Why I’m not going to PlanetShakers concert again?
I went to Planetshakers, 5 years ago. I decided I had to go, i knew then that i needed an “encounter” with God (again), so I secured a ticket. Couple of minutes into the concert, I realized I was really having a good time, the seats were full and people were so loud and lively. Yet as I looked back, it wasn’t what I expected it to be. After all, it’s a “concert” from a mainstream contemporary Christian music band.
Years later, as I have grown deeper in my walk with the Lord, by His grace alone, it’s nothing short of an encounter but a short-lived, range of emotions resulting from singing, jumping, much crying and shouting, sometimes even all at the same time. It was indeed an “intense” experience, for everyone there. The band was giving their all, as if they’re not getting tired on stage, all hands up in the air, the loudest crowd I have ever been to.
Yet what intrigued me was when one of the members started to do freestyle, playing tricks on his electric guitar while the spotlight was focused on him alone, stage went dark for a bit, lasting for a couple of minutes while the people kept on cheering him on, shouting and applauding relentlessly from every corner as the sound amplified. This guy must be really famous, I supposed. It was a number that’s part of the set, meant to display something else, to give him glory, to a certain degree to say the least. I knew something’s wrong, and I cant blame anyone else, as I had no idea what I got myself into. It was the music, the lights, the vibe and hype it brings to its audience. It’s subtle.

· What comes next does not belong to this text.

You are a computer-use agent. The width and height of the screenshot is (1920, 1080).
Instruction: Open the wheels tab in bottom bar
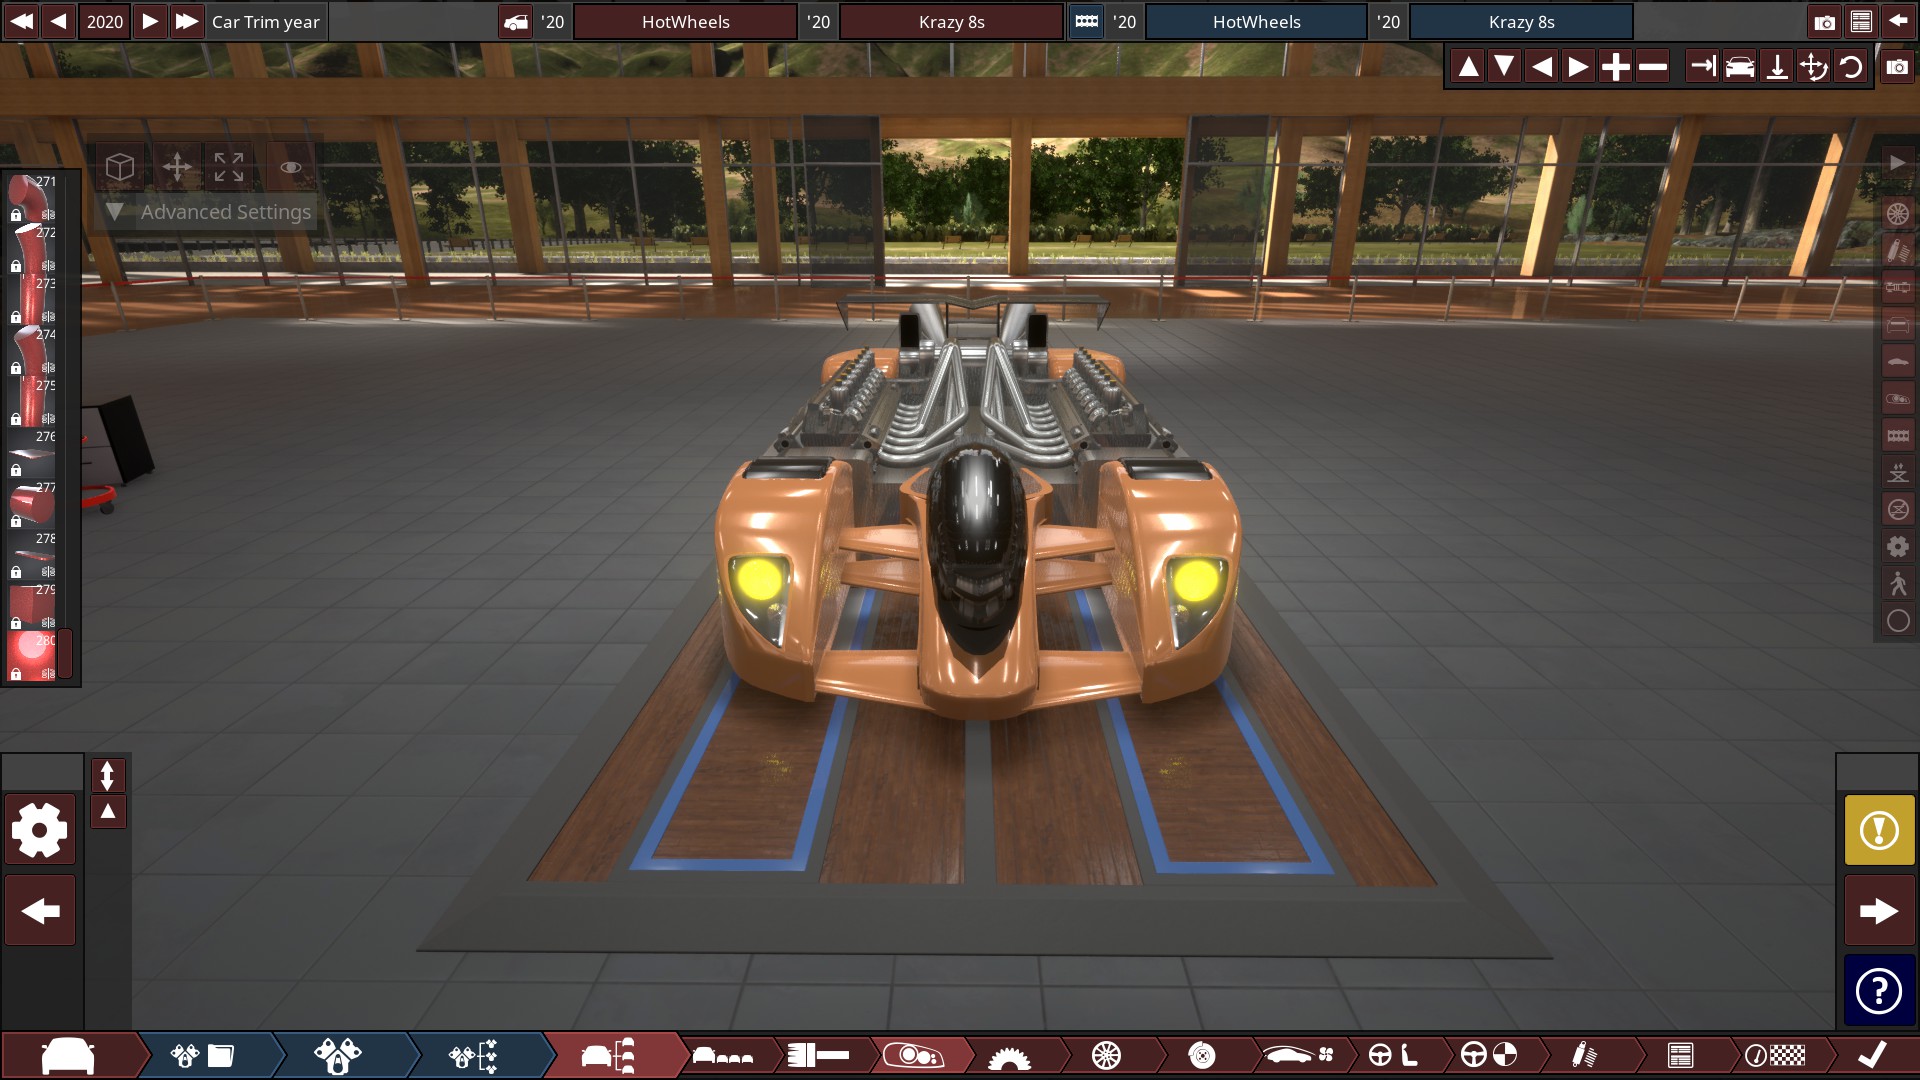(1106, 1055)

We tend to be pragmatic, even in our worship, it’s manipulative and cathartic; like we need an encounter, besides as the saying goes, “victory is in your praise (not in Christ!)”, and “when praises go up, blessings come down”, these seemed to be the theme of CCM and a few pentecostal churches.
It shifts the focus from the One who alone deserves it, to having an encounter because we think worship is meant to hype us, to get us on high emotions and to get something out from God, not get God Himself.
Worship is not about us, it is about Him. Worship is not measured by how high we jump, how loud we shout or maybe cry. Worship is not about our feelings or drive, it is never about us. Worship is nothing less than how we are outside, then how we do inside that auditorium.
I don't know about you or your motives for coming, but when our goal for worship is not God but to feel good about ourselves and boost our fleeting emotions, then the goal is wrong. Genuine worship is not a one-time act, it is our life surrendered to His will.
Music is not the fuel, but God’s living and active words. In worship, our goal is God, nothing else.
As J.C Ryle puts it, “We need to beware of religious excitement causing people to feel a temporary attraction to the Lord. After a little while they can fall back, and then are harder and worse than before. Let us urge everyone who shows a new interest in Christianity to be content with nothing short of a deep sanctifying work of the Holy Spirit.”
“The foundation of worship in the heart is not emotional, it is theological.” (Ferguson) Besides the heart cannot love what the mind doesn't know. Worship is Word-oriented.
I have nothing against anyone trying to come, and I do hope God will draw you to Himself as you do encounter Him, each day, by His grace. And by the same grace He freely gives to us, can we then examine everything; holding fast to that which is good.
(1 Thessalonians 5:21)
NOTE: This is NOT to disregard emotions at all. Emotions and our senses are valid and are given to us from God, to feel and process stimuli. We are not completely devoid of emotion especially in worship, but there is a difference between hyper emotions brought about by intense feelings and emotionally-driven atmospheres. The claims here maybe personal, but it is not uncommon to some who have observed and testified themselves regarding its subtle influence and attraction, and this can be sinister.
"Australian Pastor Graham West, formerly associated with pop says, “Once you begin listening to soft rock, you begin sliding down that slippery slope to the more aggressive forms of rock…” hymns will seem dull in comparison to your newly acquired tastes. It’s a progression I’ve seen over and over again in the lives of Christians. It’s a downward spiral. It happens in the lives of individuals; it happens in the lives of families; it happens in the lives of churches."
"CCM acts within that atmosphere as a powerful transformational agent to carry the congregation far from its original principles."